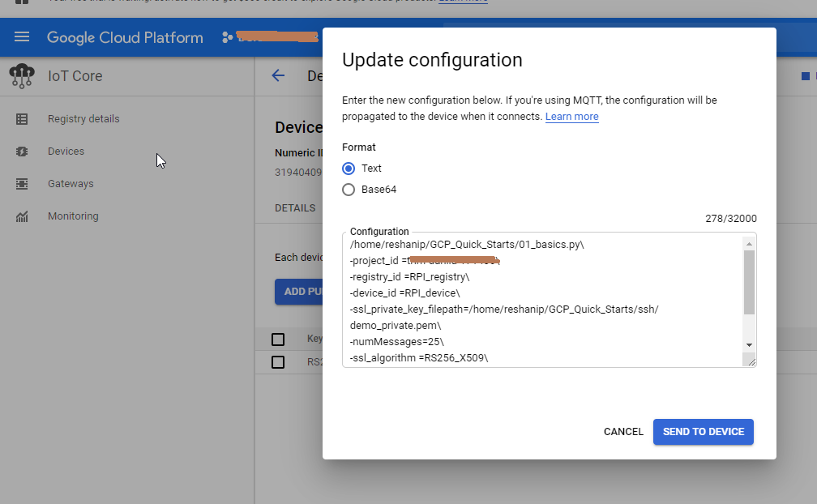Check the Key select-all checkbox

pyautogui.click(x=278, y=339)
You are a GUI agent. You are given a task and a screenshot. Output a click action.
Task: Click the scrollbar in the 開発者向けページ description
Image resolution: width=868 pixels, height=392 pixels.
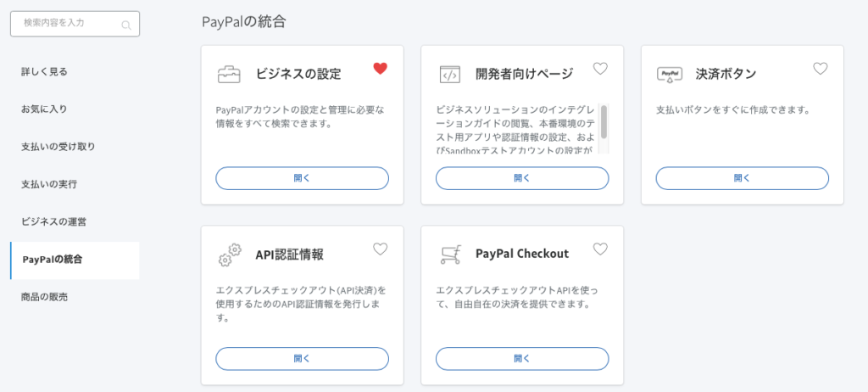[x=604, y=122]
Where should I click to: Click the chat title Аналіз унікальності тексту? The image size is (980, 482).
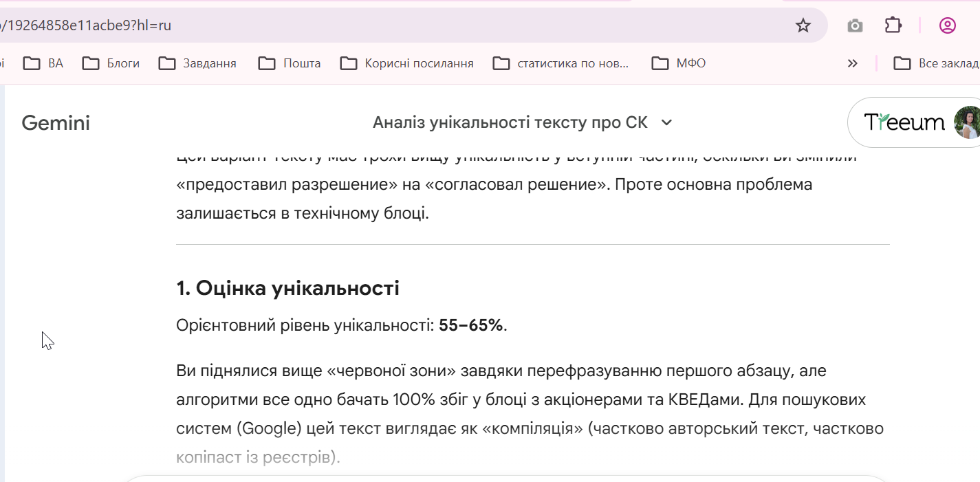click(x=510, y=122)
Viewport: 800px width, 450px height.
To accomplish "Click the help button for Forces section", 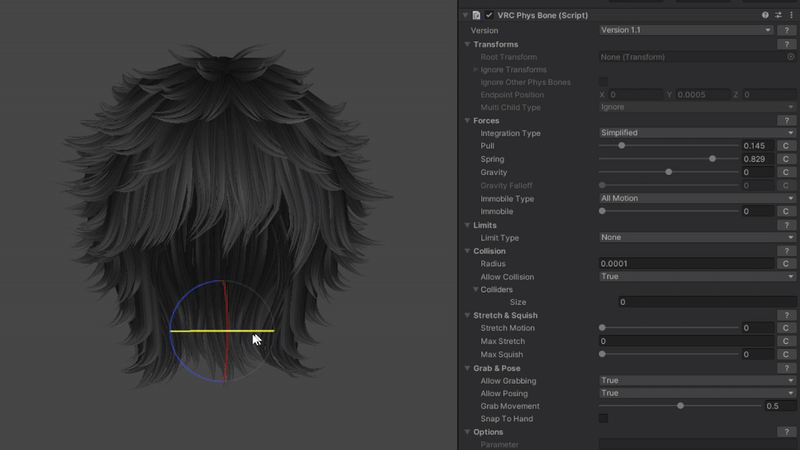I will [x=788, y=121].
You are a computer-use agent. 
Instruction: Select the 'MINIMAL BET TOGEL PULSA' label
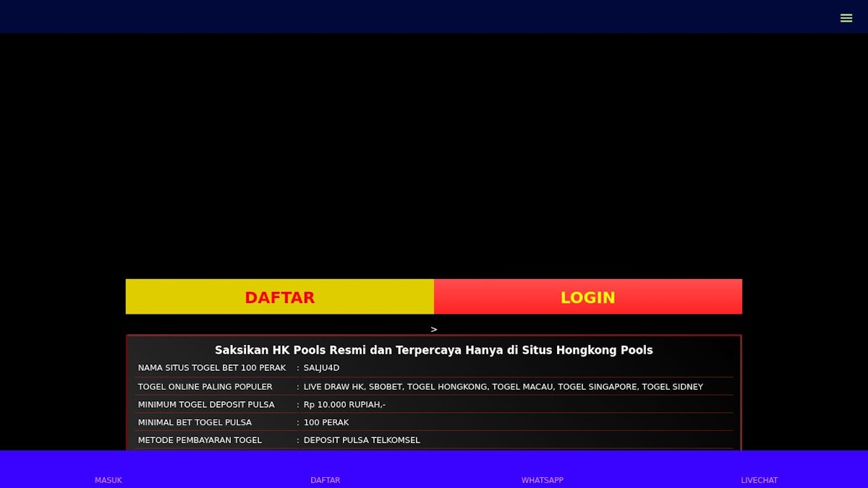pos(195,422)
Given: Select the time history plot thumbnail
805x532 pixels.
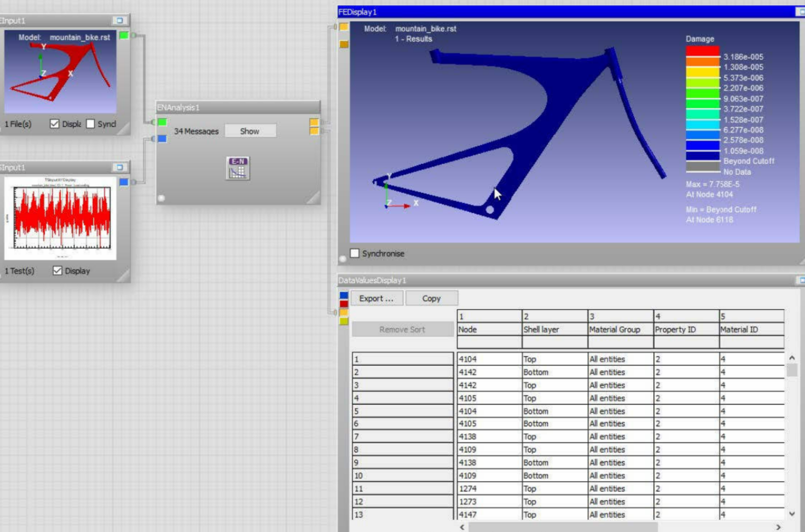Looking at the screenshot, I should click(x=61, y=217).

▶ _Task goal_: Return, word for word, the part of the listing that opens with the line containing "Given: Select the time history plot thumbnail" and runs through the end of the listing, including both ends. Leave the pictures out of your answer.

▶ _Result of this exercise_:
Given: Select the time history plot thumbnail
805x532 pixels.
Looking at the screenshot, I should click(x=61, y=217).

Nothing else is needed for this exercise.